Public road vehicles can be considered to be totally autonomous if no human interference is needed for their operation. Modern autonomous cars, relying on data provided by certain sensors, such as radars and video cameras, are able to detect and categorize objects in their environment. Besides this, their aims are multiple: to stay on the optimal track, to obey traffic rules, to boost the driving experience and, most importantly, to serve the driver’s and the passengers’ safety.
How can road safety be increased? How can autonomous vehicles remain compatible with the other, non-autonomous participants of traffic?
As the prevention of accidents is of key importance, the development of autonomous vehicles is highly motivated. Driver Assistance (DA) forms the basis of such engineering endeavours.
Concerning the validation of autonomous vehicles, the tests of the New Car Assessment Programme (NCAP) are the most renowned. Can the car stop before its target? If not, what speed reduction can be achieved by the DA system?
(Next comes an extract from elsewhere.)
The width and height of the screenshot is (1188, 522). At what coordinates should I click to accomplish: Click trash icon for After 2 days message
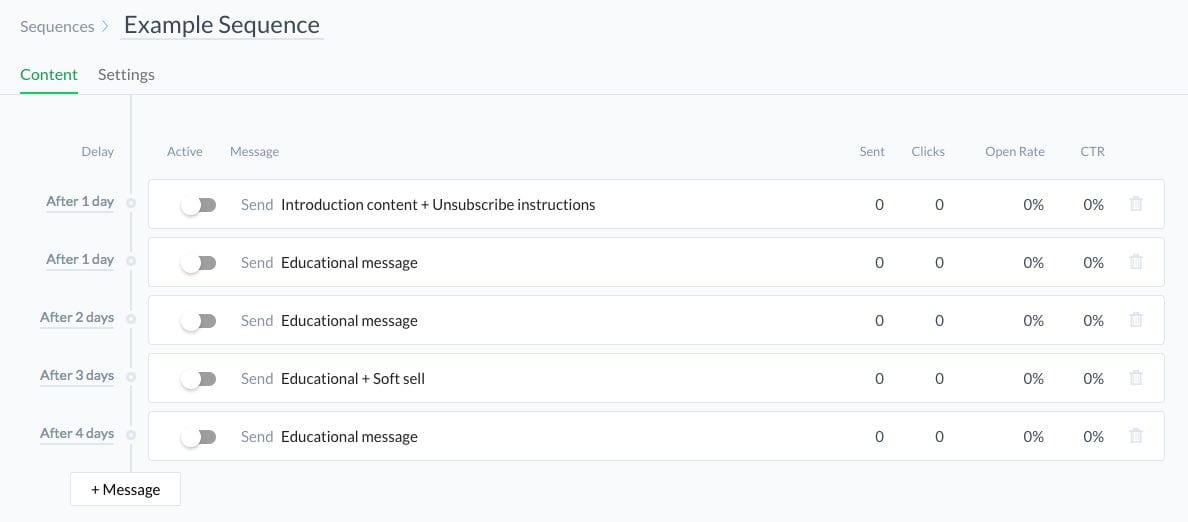[x=1136, y=320]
My thesis focuses on developing a verification software to serve the goals mentioned above. My program collects the necessary input data from the resimulated measurement files, such as the speed of the tested vehicle, the braking force required by the DA system, the distance from the target vehicles and its speed, and finally calculates the braking force of the vehicle. The software specifies whether the vehicle can stop in time or hits the target.
The collected information could be of great help for vehicle engineers because they could find the optimal settings during software development, by the help of which the vehicles could reach the highest possible scores in resimulated NCAP tests.